• **Set tasks**:
A) Please copy the political newsgroup exchange word for word, starting at "As I remember" and ending at "not go unpunished.".
B) Continue the newsgroup argument about Republicans, Democrats and Saddam from the point where it stops.

• **Text to read**:

How much has the NIH budget gone up under Bush?
What happened to it under Regan and Bush senior?


> 
> >>>exploring space
> 
> 
> The GI Bill was passed by a Congress dominated by
> which party?
> 
> >>>opposing fascism and defeating Hitler
> 
> You think the GOP opposed these things?  
You think that democrats oppose fighting terrorism and did not believe that 
Sadam should not have been removed?

>  
> Why wasn't it an issue?  It wasn't an issue because
> the Republicans _agreed_ - they wanted to do something
> about Hitler as well.
Just like now


> 
> And at least we're consistent.  Republicans still
> oppose Fascism in Iraq, and were willing to do
> something about it.
As I remember Clinton did want to do something about Sadam but the 
republicans were opposed to nation building and messing around in the world. They also 
felt that it was much more important to make sure that perjury in a civil suit 
did not go unpunished.

• **Recorded data**:
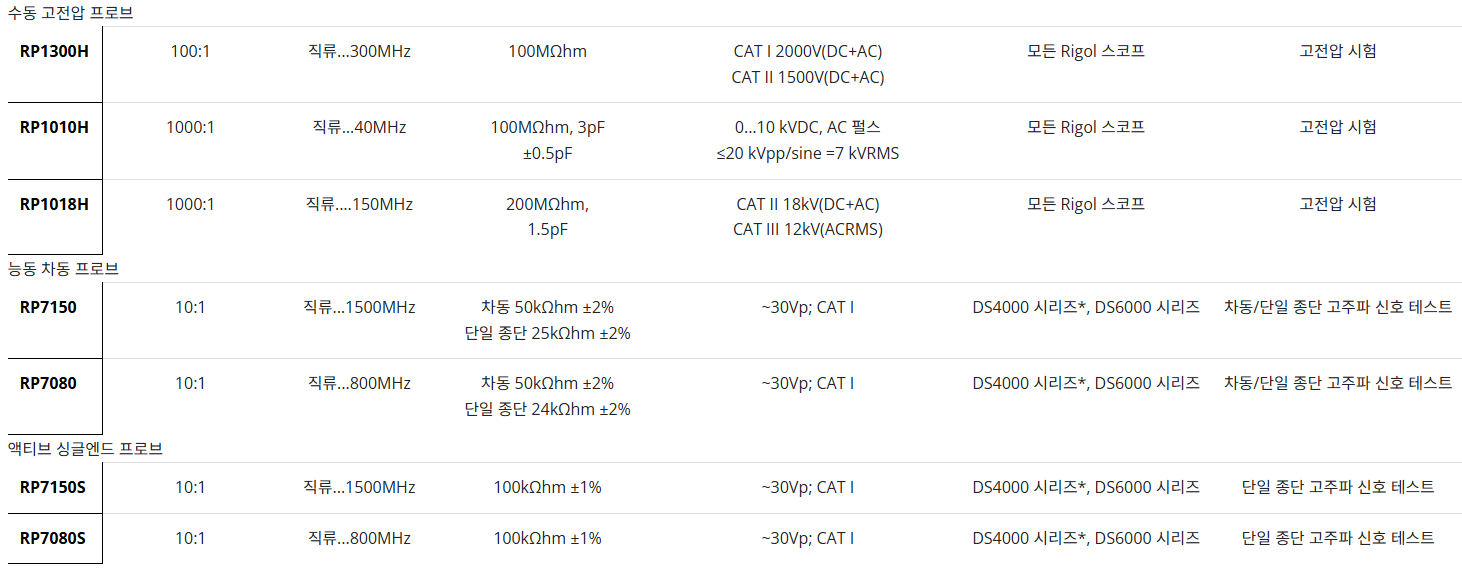The height and width of the screenshot is (570, 1462).
Task: Click the RP1018H model name
Action: click(54, 204)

• **Answers to each task**:
A)
As I remember Clinton did want to do something about Sadam but the 
republicans were opposed to nation building and messing around in the world. They also 
felt that it was much more important to make sure that perjury in a civil suit 
did not go unpunished.

B)
> 
> >>>promoting democracy overseas
> >>>antitrust rules to encourage market competition
> 
> You know, like in Iraq?  That doesn't seem to have
> been a democratic party initiative.
> 
> Sherman (of the anti-trust act) was a member of which
> party?
> 
> >>>supporting Israel
> 
> Clearly, it's the _Democratic Party_, that supports
> Israel more.  It was a Democratic President whom the
> Israeli government has called one of the best friends
> Israel has ever had.  No, that was George W. Bush. 
> Who are the most important supporters of Israel in the
> United States?  Evangelical Christians.  And we all
> know they vote Democratic. 
> 
> >>>civil rights
> 
> Opposed by the Republican Party?  Ted Bilbo was in
> which party?  George Wallace was in which party?  Have
> you ever even heard of Rockefeller Republicans?  Which
> President first implemented Affirmative Action?  Which
> party provided more votes in the Senate for the Civil
> Rights Act?
> 
> >>>bringing women into echelons of power
> 
> Wait, when was the 19th Amendment passed?  Supported
> largely by which party?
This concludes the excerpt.